Il Testo Unico delle Imposte sui Redditi dispone che i capitali concessi in prestito si presumono produttivi di interessi.
Il prestito infruttifero è molto usato tra genitori e figli, tra parenti e nipoti e tra amici. Quando entra in gioco il fisco anche nel caso della concessione di una somma di denaro a titolo gratuito, il quadro si complica. In assenza di accorgimenti formali adeguati, anche un atto di generosità può trasformarsi in un'operazione fiscalmente rischiosa, con l'Agenzia delle entrate pronta a ipotizzare la presenza di interessi presunti, imponendo imposte e sanzioni su utili mai effettivamente percepiti. Approfondiamo una serie di aspetti:
La gratuità, cioè l'assenza di interessi, è una deroga e non può essere sottintesa o lasciata all'interpretazione. Per questo motivo, quando si vuole concludere un prestito infruttifero bisogna formalizzare la volontà comune di non applicare alcun interesse, pena il rischio che l'accordo venga ritenuto fiscalmente fruttifero.
Il Testo Unico delle Imposte sui Redditi rafforza l'approccio presuntivo e dispone che i capitali concessi in prestito si presumono produttivi di interessi. Se le parti non hanno concordato per iscritto la misura dell'interesse, la legge non lascia spazi di ambiguità: in assenza di pattuizione scritta, gli interessi si presumono percepiti nella misura stabilita dagli usi negoziali, oppure al tasso legale vigente nel periodo d'imposta. Anche se il prestatore non ha mai chiesto o ricevuto un solo centesimo di interesse, può pagare l'Irpef su importi calcolati d'ufficio, oltre a sanzioni e more.

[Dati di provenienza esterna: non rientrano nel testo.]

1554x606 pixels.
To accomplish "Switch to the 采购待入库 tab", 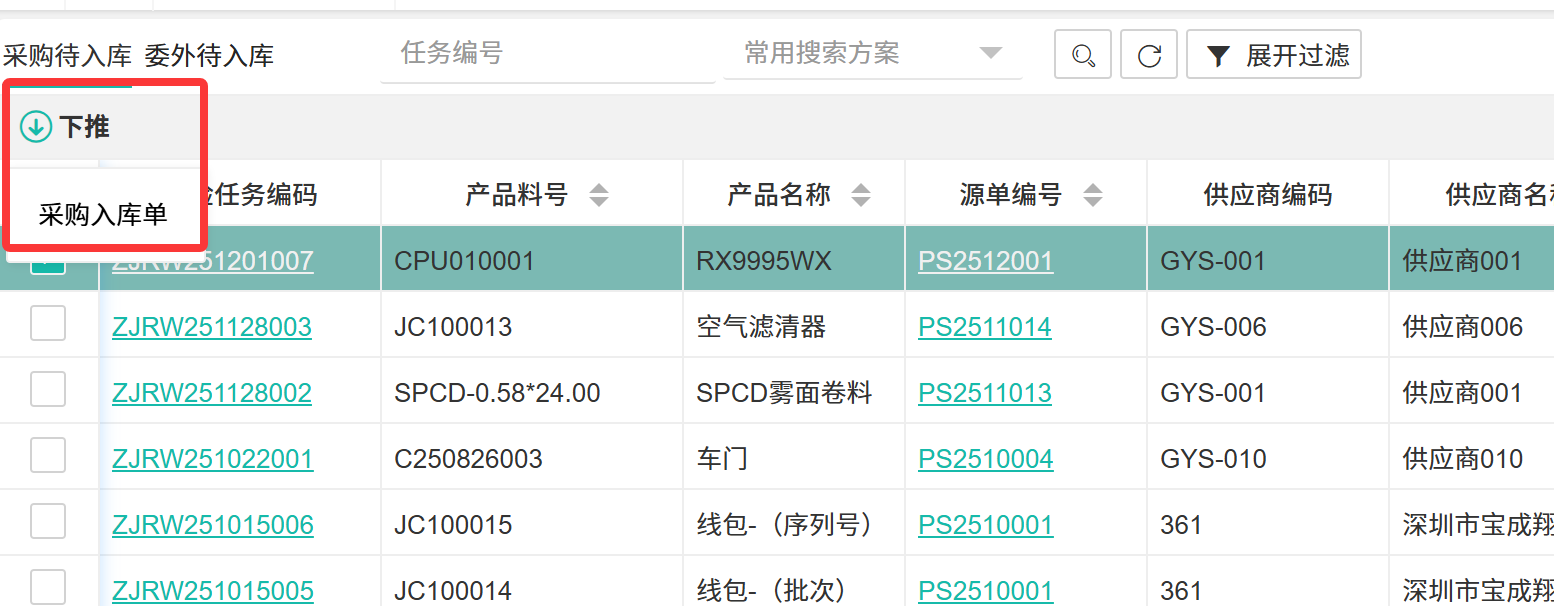I will [x=67, y=56].
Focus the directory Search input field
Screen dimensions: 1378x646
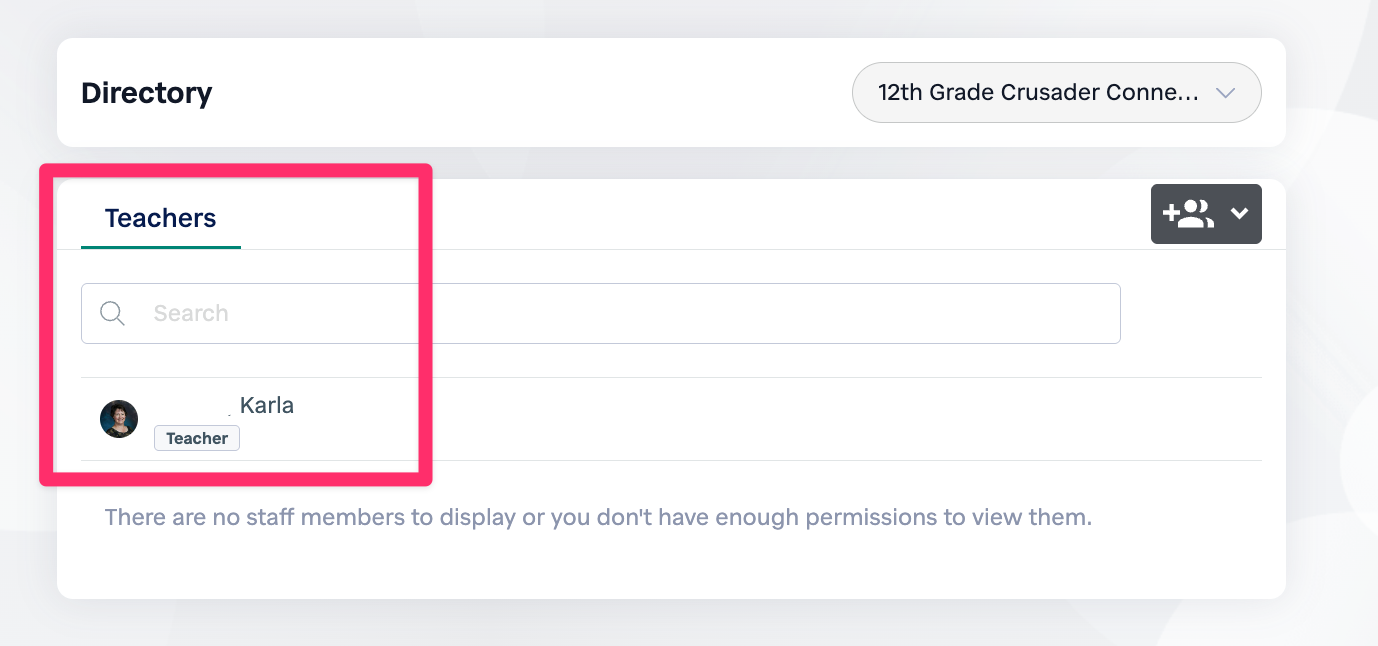pos(600,313)
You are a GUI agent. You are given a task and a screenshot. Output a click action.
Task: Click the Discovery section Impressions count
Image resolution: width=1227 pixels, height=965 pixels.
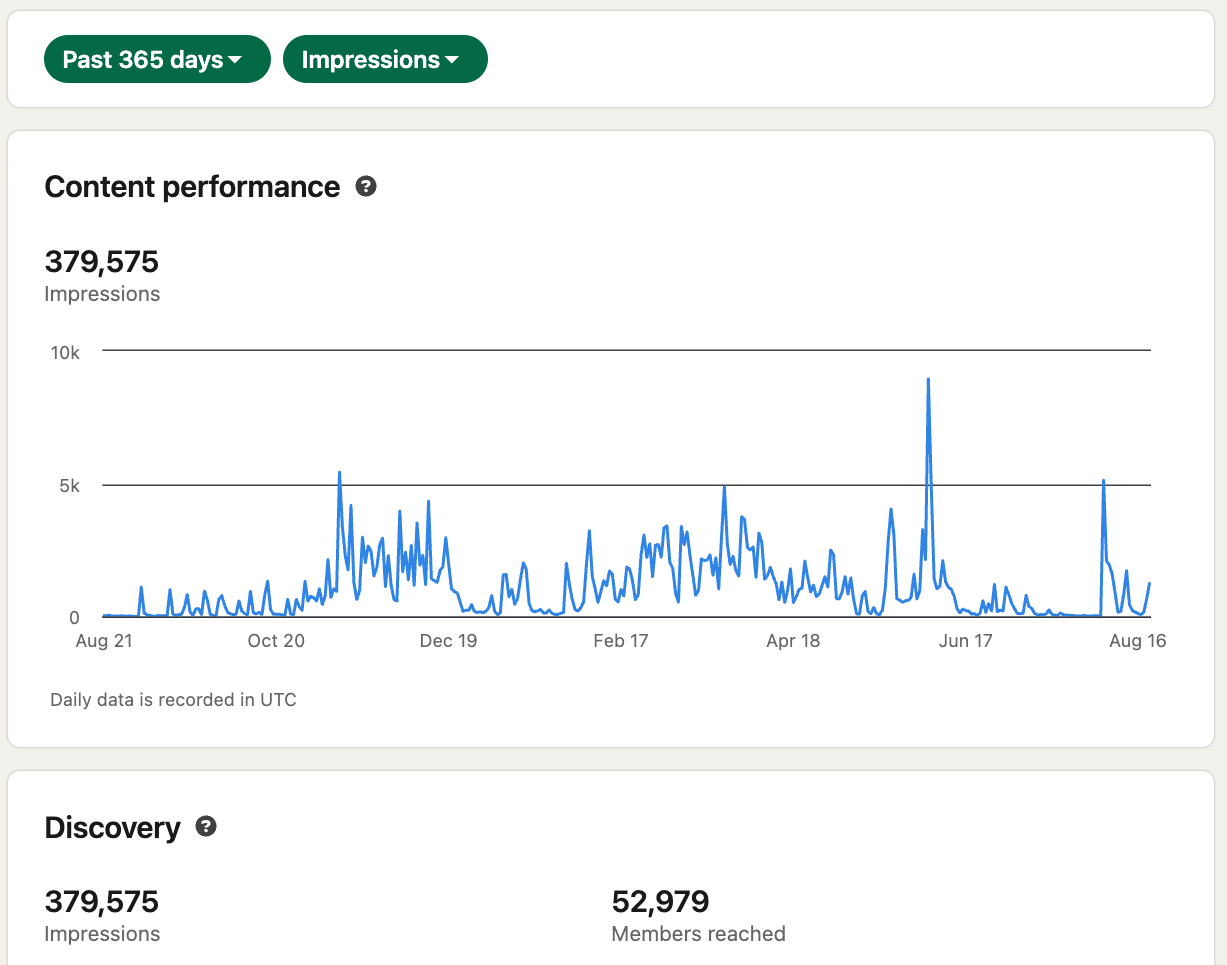102,902
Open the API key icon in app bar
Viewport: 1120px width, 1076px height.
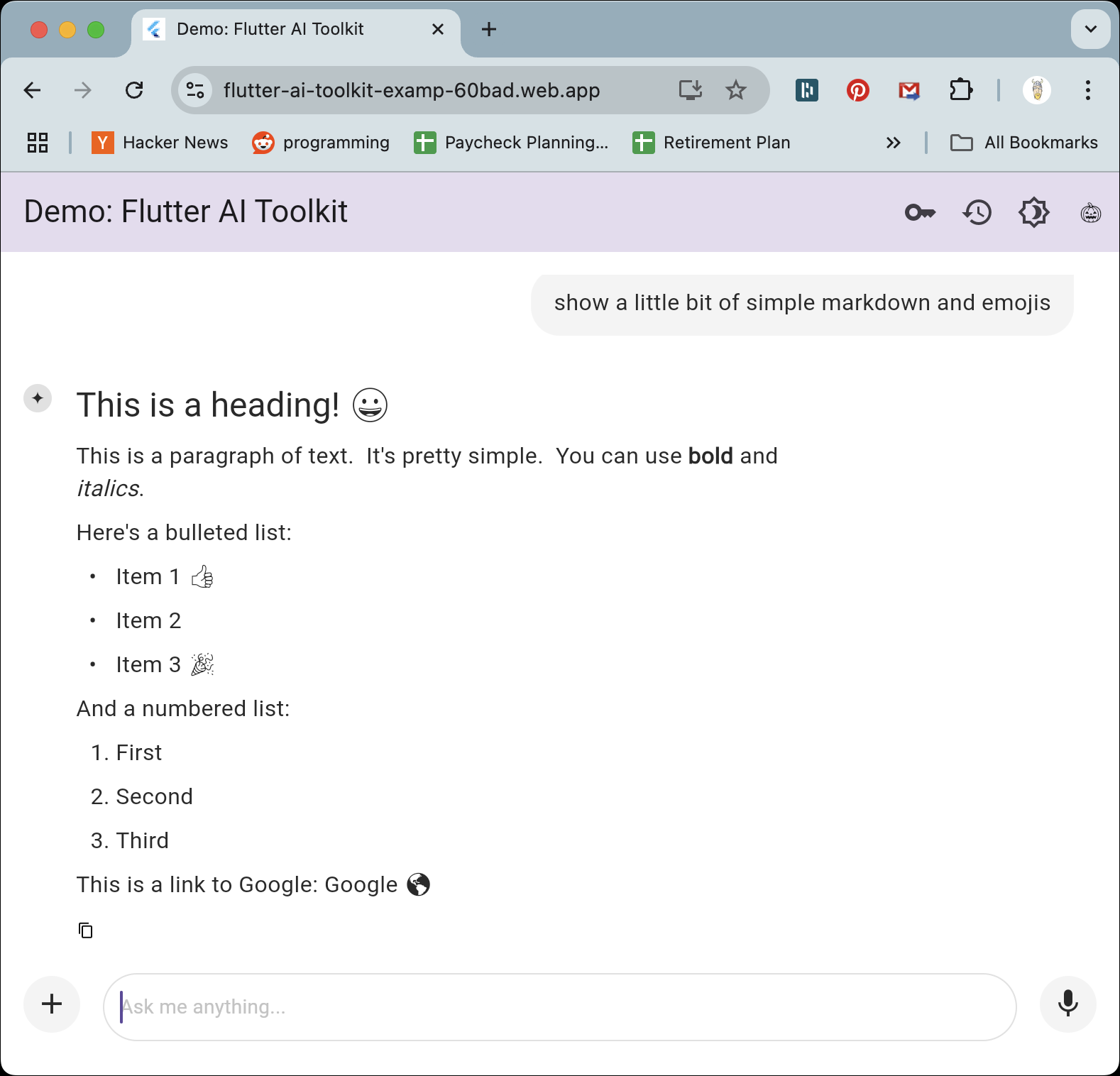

Questa presunzione legale relativa può essere superata, ma spetta al contribuente dimostrare il contrario. E la prova non può essere vaga, verbale o aleatoria. L'Agenzia delle entrate, in caso di controlli su movimenti bancari o verifiche patrimoniali, può qualificare l'operazione come mutuo fruttifero, e presumere che ci sia stato un reddito imponibile nascosto. Per evitare contestazioni occorre una documentazione chiara e solida, in grado di reggere a un accertamento fiscale.
Per dimostrare la gratuità del prestito e disinnescare la presunzione legale, la prova contraria deve essere credibile, coerente e preferibilmente scritta. La giurisprudenza della Corte di Cassazione ha chiarito che sebbene non sia obbligatorio ricorrere all'atto pubblico o a una scrittura notarile, la forma scritta è il mezzo di prova più solido e tutelante. La semplice erogazione di denaro non è di per sé sufficiente a provare la gratuità.
Nel mondo societario i prestiti infruttiferi assumono contorni ancora più complessi. Quando una società presta denaro a un proprio socio o amministratore, oppure quando due imprese dello stesso gruppo effettuano trasferimenti di liquidità a titolo gratuito, le autorità fiscali sono particolarmente attente a verificare la natura reale del rapporto. In questi contesti, la gratuità deve essere formalizzata in apposite delibere assembleari o in verbali consiliari, da iscrivere nei libri sociali e accompagnata da scritture private con clausole chiare e data certa. In assenza di queste formalità, le somme trasferite possono essere ritenute compensi occulti, dividendi dissimulati o redditi diversi, con tassazione in capo al beneficiario.
Ma anche nei rapporti tra soggetti privati, l'errore più comune è la convinzione che la fiducia reciproca basti a tutelare l'accordo. Se un genitore presta 50.000 euro al figlio per acquistare casa, senza interessi e senza contratto scritto, quel trasferimento può essere inquadrato come donazione indiretta. In questo caso oltre all'eventuale tassazione Irpef sugli interessi presunti, si rischia l'applicazione dell'imposta sulle donazioni, con aliquote e franchigie diverse in base al grado di parentela.